### TASK OBJECTIVE:
Copy out, word for word, every line of the items from the line containing "You are a computer-use agent. This" down to the line containing "Image resolution: width=718", with both of those lines included.

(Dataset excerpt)
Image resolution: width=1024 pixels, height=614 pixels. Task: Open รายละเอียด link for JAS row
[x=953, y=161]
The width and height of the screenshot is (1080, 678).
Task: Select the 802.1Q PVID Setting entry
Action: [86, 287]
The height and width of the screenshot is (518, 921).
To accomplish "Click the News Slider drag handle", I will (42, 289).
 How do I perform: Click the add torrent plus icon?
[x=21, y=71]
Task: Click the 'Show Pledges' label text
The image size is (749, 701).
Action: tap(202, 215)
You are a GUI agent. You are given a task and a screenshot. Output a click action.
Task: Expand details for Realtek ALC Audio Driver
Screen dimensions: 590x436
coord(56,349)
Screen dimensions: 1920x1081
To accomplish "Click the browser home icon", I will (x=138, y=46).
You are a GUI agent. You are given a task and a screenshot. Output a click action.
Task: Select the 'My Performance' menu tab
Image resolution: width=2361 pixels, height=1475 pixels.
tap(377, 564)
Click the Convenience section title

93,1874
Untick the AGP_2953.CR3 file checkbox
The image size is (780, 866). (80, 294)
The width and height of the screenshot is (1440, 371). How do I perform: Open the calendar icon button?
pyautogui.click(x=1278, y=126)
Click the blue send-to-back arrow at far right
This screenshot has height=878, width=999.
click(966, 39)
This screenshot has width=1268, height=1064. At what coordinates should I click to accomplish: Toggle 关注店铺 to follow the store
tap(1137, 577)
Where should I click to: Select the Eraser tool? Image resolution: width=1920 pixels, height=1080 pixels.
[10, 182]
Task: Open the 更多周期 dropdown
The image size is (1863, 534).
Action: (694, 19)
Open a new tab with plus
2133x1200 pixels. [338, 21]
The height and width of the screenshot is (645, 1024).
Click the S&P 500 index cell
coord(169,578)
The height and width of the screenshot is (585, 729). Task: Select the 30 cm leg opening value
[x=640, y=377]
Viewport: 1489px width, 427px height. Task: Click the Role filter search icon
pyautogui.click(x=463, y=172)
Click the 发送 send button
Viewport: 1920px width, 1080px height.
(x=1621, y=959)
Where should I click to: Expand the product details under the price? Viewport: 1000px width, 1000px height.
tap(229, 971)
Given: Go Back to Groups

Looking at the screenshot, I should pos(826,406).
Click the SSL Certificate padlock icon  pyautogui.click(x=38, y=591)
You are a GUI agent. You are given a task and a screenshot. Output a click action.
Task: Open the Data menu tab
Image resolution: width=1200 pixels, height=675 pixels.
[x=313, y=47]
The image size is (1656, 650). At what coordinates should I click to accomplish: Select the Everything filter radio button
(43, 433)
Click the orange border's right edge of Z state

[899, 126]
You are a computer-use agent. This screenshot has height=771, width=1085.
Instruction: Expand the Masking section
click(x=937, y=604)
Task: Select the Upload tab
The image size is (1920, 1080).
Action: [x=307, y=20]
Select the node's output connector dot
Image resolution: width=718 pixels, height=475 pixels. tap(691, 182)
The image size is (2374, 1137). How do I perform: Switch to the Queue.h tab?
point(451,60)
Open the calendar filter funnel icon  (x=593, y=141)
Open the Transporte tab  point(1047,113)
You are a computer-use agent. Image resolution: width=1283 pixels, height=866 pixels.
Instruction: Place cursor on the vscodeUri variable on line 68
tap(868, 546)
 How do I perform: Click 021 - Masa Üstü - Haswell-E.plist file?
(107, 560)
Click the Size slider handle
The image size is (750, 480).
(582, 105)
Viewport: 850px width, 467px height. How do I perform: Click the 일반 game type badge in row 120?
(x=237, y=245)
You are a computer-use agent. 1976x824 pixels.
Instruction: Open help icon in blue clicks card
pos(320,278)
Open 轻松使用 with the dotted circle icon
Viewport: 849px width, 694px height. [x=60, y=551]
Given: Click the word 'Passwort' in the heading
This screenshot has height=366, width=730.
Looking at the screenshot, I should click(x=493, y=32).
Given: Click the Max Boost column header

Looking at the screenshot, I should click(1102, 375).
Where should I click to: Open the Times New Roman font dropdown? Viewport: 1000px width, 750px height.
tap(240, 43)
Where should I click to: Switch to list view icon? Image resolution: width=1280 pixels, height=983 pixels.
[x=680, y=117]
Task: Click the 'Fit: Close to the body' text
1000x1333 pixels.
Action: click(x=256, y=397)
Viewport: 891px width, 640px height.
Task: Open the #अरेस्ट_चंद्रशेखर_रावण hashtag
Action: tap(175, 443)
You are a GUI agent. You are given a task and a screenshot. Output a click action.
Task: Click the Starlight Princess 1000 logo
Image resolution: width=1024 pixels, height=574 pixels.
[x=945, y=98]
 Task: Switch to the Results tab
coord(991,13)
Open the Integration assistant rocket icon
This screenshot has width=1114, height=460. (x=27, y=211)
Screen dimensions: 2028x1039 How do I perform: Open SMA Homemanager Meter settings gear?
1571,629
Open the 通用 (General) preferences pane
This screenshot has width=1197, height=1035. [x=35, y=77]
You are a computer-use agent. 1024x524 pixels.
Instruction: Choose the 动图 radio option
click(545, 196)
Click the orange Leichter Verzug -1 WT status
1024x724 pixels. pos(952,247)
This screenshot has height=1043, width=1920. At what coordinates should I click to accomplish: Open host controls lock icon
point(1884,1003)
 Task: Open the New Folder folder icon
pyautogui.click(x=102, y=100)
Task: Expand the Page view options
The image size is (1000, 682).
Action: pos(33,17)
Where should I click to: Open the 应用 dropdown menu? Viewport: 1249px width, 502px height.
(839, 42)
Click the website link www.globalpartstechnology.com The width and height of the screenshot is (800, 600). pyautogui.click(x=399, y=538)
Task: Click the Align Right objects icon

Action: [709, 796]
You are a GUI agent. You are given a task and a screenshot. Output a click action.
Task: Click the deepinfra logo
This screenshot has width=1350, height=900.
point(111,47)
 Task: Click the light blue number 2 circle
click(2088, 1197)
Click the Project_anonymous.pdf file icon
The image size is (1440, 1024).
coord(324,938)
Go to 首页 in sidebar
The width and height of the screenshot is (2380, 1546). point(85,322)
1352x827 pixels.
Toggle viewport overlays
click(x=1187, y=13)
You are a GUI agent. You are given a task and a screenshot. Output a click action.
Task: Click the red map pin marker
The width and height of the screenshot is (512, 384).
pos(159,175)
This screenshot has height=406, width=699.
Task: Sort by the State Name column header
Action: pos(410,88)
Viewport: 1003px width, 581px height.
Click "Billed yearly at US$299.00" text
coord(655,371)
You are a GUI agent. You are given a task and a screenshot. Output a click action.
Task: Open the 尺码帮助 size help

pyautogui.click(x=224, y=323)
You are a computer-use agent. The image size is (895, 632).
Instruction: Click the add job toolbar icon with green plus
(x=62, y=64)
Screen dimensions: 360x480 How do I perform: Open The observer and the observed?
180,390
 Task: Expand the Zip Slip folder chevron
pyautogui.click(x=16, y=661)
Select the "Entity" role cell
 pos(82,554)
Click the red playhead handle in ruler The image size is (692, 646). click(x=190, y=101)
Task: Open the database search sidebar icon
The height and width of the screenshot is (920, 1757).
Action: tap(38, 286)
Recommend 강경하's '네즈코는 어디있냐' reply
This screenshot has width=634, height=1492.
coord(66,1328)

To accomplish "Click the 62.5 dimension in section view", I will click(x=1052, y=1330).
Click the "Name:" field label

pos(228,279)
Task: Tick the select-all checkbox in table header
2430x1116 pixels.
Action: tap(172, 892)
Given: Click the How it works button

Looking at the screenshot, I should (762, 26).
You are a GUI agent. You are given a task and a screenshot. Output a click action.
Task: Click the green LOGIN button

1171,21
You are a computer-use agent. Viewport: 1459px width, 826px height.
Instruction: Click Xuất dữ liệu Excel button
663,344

### EXPECTED ANSWER:
You are a computer-use agent. This screenshot has height=771, width=1085.
Instruction: Expand the Masking section
click(x=937, y=604)
Task: Select the Upload tab
The image size is (1920, 1080).
Action: [x=307, y=20]
Select the node's output connector dot
Image resolution: width=718 pixels, height=475 pixels. tap(691, 182)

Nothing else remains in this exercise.